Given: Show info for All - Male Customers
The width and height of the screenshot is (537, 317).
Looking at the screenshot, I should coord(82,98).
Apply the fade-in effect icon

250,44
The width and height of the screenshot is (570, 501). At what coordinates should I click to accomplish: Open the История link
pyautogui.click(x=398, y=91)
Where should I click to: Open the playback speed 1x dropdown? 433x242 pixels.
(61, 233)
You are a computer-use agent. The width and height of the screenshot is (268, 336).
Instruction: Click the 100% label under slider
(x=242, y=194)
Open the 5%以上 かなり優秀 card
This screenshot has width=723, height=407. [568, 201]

...

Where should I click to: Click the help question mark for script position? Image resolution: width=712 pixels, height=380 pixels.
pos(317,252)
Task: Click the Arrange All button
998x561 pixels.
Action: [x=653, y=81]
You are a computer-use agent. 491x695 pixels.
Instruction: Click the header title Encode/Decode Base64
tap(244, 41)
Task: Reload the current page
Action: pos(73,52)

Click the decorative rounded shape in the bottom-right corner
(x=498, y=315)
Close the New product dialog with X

> [What you are asked to do] Every line in the data above that includes the word "computer" should be copied.

> [Output for this exercise]
You are a computer-use agent. The width and height of the screenshot is (268, 336).
You are a computer-use agent. 491x695 pixels.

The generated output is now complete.